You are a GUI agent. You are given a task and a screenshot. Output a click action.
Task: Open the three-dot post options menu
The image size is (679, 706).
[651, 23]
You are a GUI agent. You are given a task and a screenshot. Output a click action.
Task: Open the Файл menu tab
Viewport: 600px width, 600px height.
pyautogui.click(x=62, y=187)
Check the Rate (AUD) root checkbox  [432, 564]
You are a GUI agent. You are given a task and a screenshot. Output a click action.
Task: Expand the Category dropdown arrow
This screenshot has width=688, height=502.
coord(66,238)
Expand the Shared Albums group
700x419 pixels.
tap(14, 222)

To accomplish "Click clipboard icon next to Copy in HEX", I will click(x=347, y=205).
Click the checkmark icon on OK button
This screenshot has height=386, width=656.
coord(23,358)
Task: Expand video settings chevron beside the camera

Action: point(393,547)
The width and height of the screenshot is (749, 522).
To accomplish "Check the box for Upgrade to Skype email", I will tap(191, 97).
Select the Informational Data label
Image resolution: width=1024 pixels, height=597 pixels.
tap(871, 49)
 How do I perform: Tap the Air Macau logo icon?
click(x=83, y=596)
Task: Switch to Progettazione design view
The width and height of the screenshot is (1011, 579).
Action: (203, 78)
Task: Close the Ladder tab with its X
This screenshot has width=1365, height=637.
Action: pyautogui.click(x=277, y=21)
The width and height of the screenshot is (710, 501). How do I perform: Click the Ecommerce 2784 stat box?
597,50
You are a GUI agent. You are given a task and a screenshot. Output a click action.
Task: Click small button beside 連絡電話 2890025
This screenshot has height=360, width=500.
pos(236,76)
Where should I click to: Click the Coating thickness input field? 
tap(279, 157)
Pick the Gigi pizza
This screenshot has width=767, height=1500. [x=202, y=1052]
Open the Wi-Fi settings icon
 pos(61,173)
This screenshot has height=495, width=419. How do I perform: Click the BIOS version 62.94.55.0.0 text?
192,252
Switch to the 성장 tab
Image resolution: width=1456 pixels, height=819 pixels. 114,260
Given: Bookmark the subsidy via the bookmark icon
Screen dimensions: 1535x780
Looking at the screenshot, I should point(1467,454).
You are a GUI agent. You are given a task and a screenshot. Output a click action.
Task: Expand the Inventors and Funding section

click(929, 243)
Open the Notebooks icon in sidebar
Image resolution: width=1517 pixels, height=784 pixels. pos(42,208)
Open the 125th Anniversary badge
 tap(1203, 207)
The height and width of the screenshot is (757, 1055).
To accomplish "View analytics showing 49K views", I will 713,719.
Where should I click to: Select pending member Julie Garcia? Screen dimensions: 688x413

==*==

• AIM OF THE TASK
Copy out each record above exactly, leaving nothing out.

• ANSWER AREA
You are a GUI agent. You are given a task and a screenshot. Output a click action.
Task: Open the three-dot post options menu
The image size is (679, 706).
[651, 23]
You are a GUI agent. You are given a task and a screenshot. Output a click action.
Task: Open the Файл menu tab
Viewport: 600px width, 600px height.
pyautogui.click(x=62, y=187)
Check the Rate (AUD) root checkbox  [432, 564]
You are a GUI agent. You are given a task and a screenshot. Output a click action.
Task: Expand the Category dropdown arrow
This screenshot has width=688, height=502.
coord(66,238)
Expand the Shared Albums group
700x419 pixels.
tap(14, 222)

To accomplish "Click clipboard icon next to Copy in HEX", I will click(x=347, y=205).
Click the checkmark icon on OK button
This screenshot has height=386, width=656.
coord(23,358)
Task: Expand video settings chevron beside the camera

Action: point(393,547)
The width and height of the screenshot is (749, 522).
To accomplish "Check the box for Upgrade to Skype email", I will tap(191, 97).
Select the Informational Data label
Image resolution: width=1024 pixels, height=597 pixels.
tap(871, 49)
 How do I perform: Tap the Air Macau logo icon?
click(x=83, y=596)
Task: Switch to Progettazione design view
The width and height of the screenshot is (1011, 579).
Action: (203, 78)
Task: Close the Ladder tab with its X
This screenshot has width=1365, height=637.
Action: pyautogui.click(x=277, y=21)
The width and height of the screenshot is (710, 501). How do I perform: Click the Ecommerce 2784 stat box?
597,50
You are a GUI agent. You are given a task and a screenshot. Output a click action.
Task: Click small button beside 連絡電話 2890025
This screenshot has height=360, width=500.
pos(236,76)
Where should I click to: Click the Coating thickness input field? 
tap(279, 157)
Pick the Gigi pizza
This screenshot has width=767, height=1500. [x=202, y=1052]
Open the Wi-Fi settings icon
 pos(61,173)
This screenshot has height=495, width=419. How do I perform: Click the BIOS version 62.94.55.0.0 text?
192,252
Switch to the 성장 tab
Image resolution: width=1456 pixels, height=819 pixels. 114,260
Given: Bookmark the subsidy via the bookmark icon
Screen dimensions: 1535x780
Looking at the screenshot, I should point(1467,454).
You are a GUI agent. You are given a task and a screenshot. Output a click action.
Task: Expand the Inventors and Funding section

click(929, 243)
Open the Notebooks icon in sidebar
Image resolution: width=1517 pixels, height=784 pixels. pos(42,208)
Open the 125th Anniversary badge
 tap(1203, 207)
The height and width of the screenshot is (757, 1055).
To accomplish "View analytics showing 49K views", I will 713,719.
Where should I click to: Select pending member Julie Garcia? Screen dimensions: 688x413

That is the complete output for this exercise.